Même en disposant du matériel historique le plus abondant et en maniant avec la plus grande sûreté les mécanismes psychiques, une enquête psychanalytique serait impuissante à faire comprendre la nécessité par laquelle l’individu n’a pu devenir que ceci et rien d’autre […] Comme le don artistique et la capacité de réalisation sont en rapport intime avec la sublimation, force nous est de reconnaître que l’essence de la réalisation artistique nous est, elle aussi, inaccessible du point de vue psychanalytique […] Notre but reste de prouver l’interdépendance des événements extérieurs et des réactions de la personne par la voie de l’activité pulsionnelle. Même si la psychanalyse ne nous explique pas pourquoi Léonard fut un artiste, du moins nous rendelle compréhensibles les manifestations et les limites de son art. Il semble bien que seul un homme ayant vécu l’enfance de Léonard aurait pu peindre La Joconde et La Sainte Anne en tierce […] Cependant n’est-on pas en droit d’être choqué par les résultats d’une recherche qui accorde aux hasards de la constellation parentale une influence si décisive sur le destin d’être humain, qui par exemple fait dépendre le destin de Léonard de sa naissance illégitime et de la stérilité de sa première belle-mère Donna Albiera ? Je crois qu’on n’en a pas le droit ; tenir le hasard pour 12

indigne de décider de notre destin, ce n’est rien d’autre qu’une rechute dans la conception pieuse du monde, dont Léonard lui-même prépara le dépassement en écrivant que le soleil ne se meut pas. Nous sommes naturellement mortifiés qu’un Dieu juste et une Providence clémente ne nous protègent pas mieux de telles incidences à l’époque la plus démunie de notre vie.
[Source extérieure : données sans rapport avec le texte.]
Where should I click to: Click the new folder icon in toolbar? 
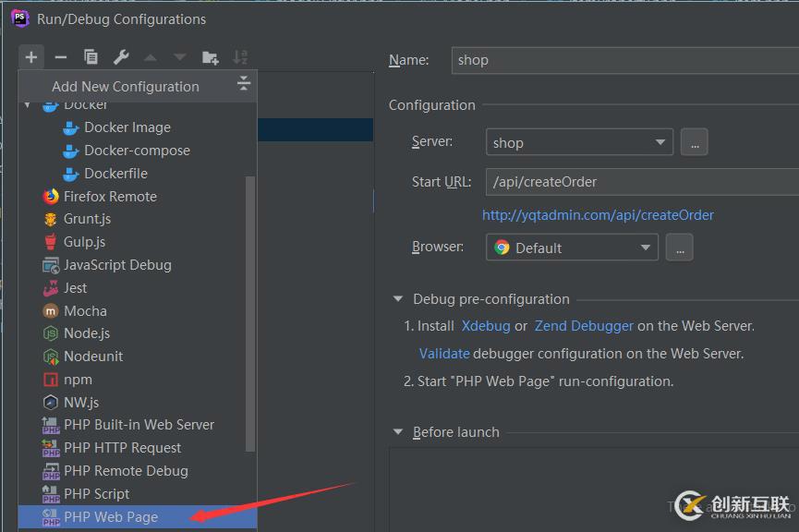click(211, 57)
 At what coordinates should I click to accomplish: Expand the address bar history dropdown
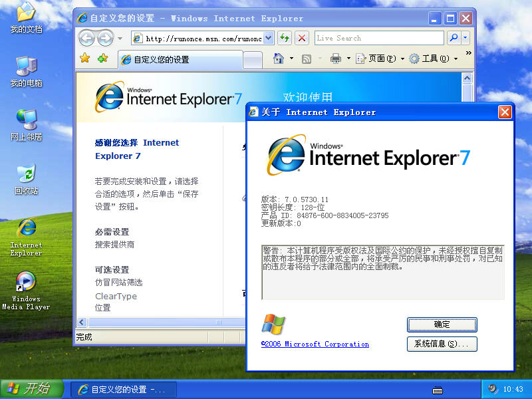267,38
Nous nous plaisons ainsi à oublier qu’à vrai dire tout dans notre vie est hasard, à partir de notre commencement, par la rencontre du spermatozoïde et de l’ovule, hasard qui participe certes aux lois et à la nécessité de la nature, mais qui est sans rapport avec nos désirs et illusions. Le partage, dans ce qui détermine notre vie, entre les « nécessités » de notre constitution et les « hasards » de notre enfance peut bien être encore incertain dans le détail, mais, dans l’ensemble, il ne subsiste aucun doute quant à l’importance de nos premières années d’enfance. Tous, nous montrons encore trop peu de respect pour la Nature qui, selon les paroles obscures de Léonard rappelant le propos d’Hamlet, « est pleine d’innombrables raisons qui n’ont jamais accédé à l’expérience » : La natura è piena d’infinite ragioni che non furono mai in isperienza. Chacun de nous, êtres humains, correspond à l’une des tentatives sans nombre dans lesquelles ces ragioni de la Nature se fraient une voie vers l’expérience.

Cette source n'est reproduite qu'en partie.